5.5.14

Se o mundo fosse apenas uma anedota



Confesso que nunca achei muita graça ao hábito tão americano de começar ou acabar discursos com anedotas e, ainda menos, ao uso sistemático das mesmas no jantar anual da Associação de Correspondentes da Casa Branca, como aconteceu de novo há dois dias.
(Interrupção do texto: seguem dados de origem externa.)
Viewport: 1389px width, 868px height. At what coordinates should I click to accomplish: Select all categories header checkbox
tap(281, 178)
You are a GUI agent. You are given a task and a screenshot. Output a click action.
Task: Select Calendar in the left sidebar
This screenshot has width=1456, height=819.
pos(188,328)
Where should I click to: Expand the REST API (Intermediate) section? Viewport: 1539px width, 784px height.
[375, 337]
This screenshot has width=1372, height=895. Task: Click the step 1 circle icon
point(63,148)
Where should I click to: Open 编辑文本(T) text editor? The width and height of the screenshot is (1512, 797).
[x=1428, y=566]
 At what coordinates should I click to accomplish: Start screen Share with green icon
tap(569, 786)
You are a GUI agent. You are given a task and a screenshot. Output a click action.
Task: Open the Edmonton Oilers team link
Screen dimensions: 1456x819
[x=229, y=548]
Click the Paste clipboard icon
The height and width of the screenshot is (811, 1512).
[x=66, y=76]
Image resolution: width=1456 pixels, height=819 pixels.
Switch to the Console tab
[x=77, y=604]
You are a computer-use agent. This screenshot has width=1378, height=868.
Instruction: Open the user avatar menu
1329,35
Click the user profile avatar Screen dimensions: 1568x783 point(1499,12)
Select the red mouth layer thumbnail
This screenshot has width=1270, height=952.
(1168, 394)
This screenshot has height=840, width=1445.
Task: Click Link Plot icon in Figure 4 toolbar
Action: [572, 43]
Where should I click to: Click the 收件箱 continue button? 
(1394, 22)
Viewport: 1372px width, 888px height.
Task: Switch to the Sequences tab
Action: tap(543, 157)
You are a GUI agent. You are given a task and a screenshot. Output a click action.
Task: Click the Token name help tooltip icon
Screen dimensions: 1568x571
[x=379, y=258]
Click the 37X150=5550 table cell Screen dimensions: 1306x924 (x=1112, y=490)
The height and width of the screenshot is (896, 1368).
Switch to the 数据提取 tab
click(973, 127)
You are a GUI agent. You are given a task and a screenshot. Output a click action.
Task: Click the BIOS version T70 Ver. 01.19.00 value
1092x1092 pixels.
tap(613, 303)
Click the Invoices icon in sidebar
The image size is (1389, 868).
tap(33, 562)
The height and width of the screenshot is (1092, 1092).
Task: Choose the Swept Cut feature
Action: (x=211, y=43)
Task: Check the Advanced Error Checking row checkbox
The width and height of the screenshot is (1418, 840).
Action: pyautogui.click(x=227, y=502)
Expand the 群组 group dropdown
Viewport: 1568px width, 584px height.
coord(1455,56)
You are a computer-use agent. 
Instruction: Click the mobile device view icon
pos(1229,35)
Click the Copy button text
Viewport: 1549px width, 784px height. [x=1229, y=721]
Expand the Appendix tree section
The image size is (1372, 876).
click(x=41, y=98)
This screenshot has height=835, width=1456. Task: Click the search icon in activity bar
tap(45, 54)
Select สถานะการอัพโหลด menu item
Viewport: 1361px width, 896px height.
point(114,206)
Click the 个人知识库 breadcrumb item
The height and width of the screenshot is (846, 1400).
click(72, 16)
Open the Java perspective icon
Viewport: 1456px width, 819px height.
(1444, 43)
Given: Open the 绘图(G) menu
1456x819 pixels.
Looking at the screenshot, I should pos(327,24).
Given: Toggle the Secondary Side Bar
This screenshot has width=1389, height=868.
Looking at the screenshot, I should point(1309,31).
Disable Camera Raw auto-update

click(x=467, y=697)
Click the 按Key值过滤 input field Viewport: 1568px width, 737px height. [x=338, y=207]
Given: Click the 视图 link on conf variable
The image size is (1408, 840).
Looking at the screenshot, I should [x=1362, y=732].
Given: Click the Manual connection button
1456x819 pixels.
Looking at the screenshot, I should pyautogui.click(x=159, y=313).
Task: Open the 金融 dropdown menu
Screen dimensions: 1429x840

O presidente dos Estados Unidos pode brincar com coisas sérias, como qualquer outra pessoa, mas nem tanto assim: referir o drama da Malásia para uma graçola ou a Ucrânia para lançar umas farpas sem graça a Putin são puro mau gosto – para não dizer pior. Por isso me parecem bem certeiras estas linhas do Editorial do Público de hoje:

«Obama gracejou sobre Putin no jantar dos correspondentes da Casa Branca. Putin, pelo seu lado, talvez conte piadas sobre Obama no seu círculo restrito do Kremlin. Se o mundo fosse uma anedota, seriam momentos de inócua leveza. O problema é que não é. Na Ucrânia, onde o humor das altas esferas mundiais não chega, morre-se por razões insanas, vizinhos matam vizinhos porque passaram a habitar lados opostos da barricada. E tudo se encaminha para uma divisão sangrenta do país, pasto dos seus próprios ódios. Se não for possível pôr ordem nas facções desavindas, nacionalistas e pró-russos, nada travará a guerra civil e os seus efeitos. Vimo-lo na antiga Jugoslávia, dividida e devastada, sangrada a ajustes de contas e massacres. E vê-lo-emos na Ucrânia, porque ninguém soube evitar a tempo o que era evitável. Se o mundo fosse uma anedota, rir-nos-íamos. Mas ninguém rirá do que, ameaçador, aí vem.»